## SHORT TASK 1
In the essay on the Bangkok protests, how many people does Thailand have?

I want to believe that those who have taken to the street recently in Bangkok really do wish at heart to simply have a political system that is free from the influence of money. Or maybe we should say extreme amounts of wealth, like an ultra-extreme amount of wealth available only to the—not the top 1 percent—but the top .01 percent, top .001 percent, and, empirically speaking, really the top .0001 percent of Thailand’s 67 million people.

The influence of extreme inequalities of material wealth on national politics is a very good reason for those who work in salaried, white-collar professions in Bangkok to protest en masse. Honestly, the influence of extreme wealth on politics is a good reason for anyone to protest. And so, we should acknowledge that those on the street right now are acting of their own volition, correct? All of us have friends and colleagues who, whether we agree with them or not, are part of this protest, people whom we respect. We can acknowledge their passion. If this is a passion stirred by the direct consequences of extreme material wealth—the most salient example of this in Thai national politics being former PM Thaksin Shinawatra—then it is a legitimate passion, and more importantly, a legitimate reason to protest.

When political equality is hampered by economic inequality, can Thailand still have a liberal democracy? I wonder if this is at the heart of the problem. Does Thailand have something like a national oligarchy that is affecting, whether negatively or positively, some political outcomes? Does it make sense to ask if, casually speaking, the presence of a robust Thai oligarchy after Thaksin’s emergence on the national stage has conditioned, constrained, shaped, or some other way constituted the various events leading up to the 2006 coup, the crackdown of red-shirted protesters in 2010, the national elections in 2011, and the current round of protests in a way that if there were no Thai oligarchy would quite simply have not have occurred? Does Jeffery A. Winters’ thesis in his 2011 book Oligarchy apply to national case of Thailand as well?

## SHORT TASK 2
Reproduce verbatim the lines of the records from the line containing "You are a computer-use" through the end of the records, inclusive.

## SOURCE MATERIAL
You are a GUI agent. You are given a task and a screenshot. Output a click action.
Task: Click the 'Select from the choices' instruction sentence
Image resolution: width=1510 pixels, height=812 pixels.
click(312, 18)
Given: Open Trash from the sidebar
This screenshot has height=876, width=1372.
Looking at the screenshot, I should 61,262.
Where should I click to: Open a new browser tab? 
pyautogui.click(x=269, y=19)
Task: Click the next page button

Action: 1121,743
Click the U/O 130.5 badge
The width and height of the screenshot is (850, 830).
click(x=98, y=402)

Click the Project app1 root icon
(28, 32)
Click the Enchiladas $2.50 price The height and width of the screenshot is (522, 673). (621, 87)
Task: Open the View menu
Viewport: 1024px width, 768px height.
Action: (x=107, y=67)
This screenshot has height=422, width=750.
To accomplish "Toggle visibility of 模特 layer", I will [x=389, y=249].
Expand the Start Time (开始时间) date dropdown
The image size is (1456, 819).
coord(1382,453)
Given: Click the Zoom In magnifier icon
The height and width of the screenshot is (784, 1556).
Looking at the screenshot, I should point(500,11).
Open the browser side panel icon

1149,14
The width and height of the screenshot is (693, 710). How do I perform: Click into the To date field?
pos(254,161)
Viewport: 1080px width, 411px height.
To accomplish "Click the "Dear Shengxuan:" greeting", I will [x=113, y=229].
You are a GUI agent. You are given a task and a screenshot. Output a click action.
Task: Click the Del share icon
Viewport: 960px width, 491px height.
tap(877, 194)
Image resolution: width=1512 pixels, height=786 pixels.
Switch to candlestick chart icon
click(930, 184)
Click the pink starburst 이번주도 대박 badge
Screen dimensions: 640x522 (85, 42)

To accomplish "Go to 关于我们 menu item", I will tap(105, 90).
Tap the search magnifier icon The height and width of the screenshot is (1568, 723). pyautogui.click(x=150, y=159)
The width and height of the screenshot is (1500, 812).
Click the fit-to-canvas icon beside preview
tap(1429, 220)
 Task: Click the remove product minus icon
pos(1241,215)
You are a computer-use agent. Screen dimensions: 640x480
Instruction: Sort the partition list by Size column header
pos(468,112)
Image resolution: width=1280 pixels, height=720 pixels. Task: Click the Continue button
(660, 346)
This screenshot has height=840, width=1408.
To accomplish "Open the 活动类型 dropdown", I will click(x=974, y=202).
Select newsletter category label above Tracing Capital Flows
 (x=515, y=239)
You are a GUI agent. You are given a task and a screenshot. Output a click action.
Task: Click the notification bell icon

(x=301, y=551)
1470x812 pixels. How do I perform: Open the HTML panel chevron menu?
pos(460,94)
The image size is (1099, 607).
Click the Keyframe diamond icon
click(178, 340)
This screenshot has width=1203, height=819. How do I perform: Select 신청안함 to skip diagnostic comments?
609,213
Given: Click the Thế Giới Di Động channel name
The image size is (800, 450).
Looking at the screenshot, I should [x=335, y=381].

## EXERCISE RESULT 1
67 million

## EXERCISE RESULT 2
You are a computer-use agent. Screen dimensions: 640x480
Instruction: Sort the partition list by Size column header
pos(468,112)
Image resolution: width=1280 pixels, height=720 pixels. Task: Click the Continue button
(660, 346)
This screenshot has height=840, width=1408.
To accomplish "Open the 活动类型 dropdown", I will click(x=974, y=202).
Select newsletter category label above Tracing Capital Flows
 (x=515, y=239)
You are a GUI agent. You are given a task and a screenshot. Output a click action.
Task: Click the notification bell icon

(x=301, y=551)
1470x812 pixels. How do I perform: Open the HTML panel chevron menu?
pos(460,94)
The image size is (1099, 607).
Click the Keyframe diamond icon
click(178, 340)
This screenshot has width=1203, height=819. How do I perform: Select 신청안함 to skip diagnostic comments?
609,213
Given: Click the Thế Giới Di Động channel name
The image size is (800, 450).
Looking at the screenshot, I should [x=335, y=381].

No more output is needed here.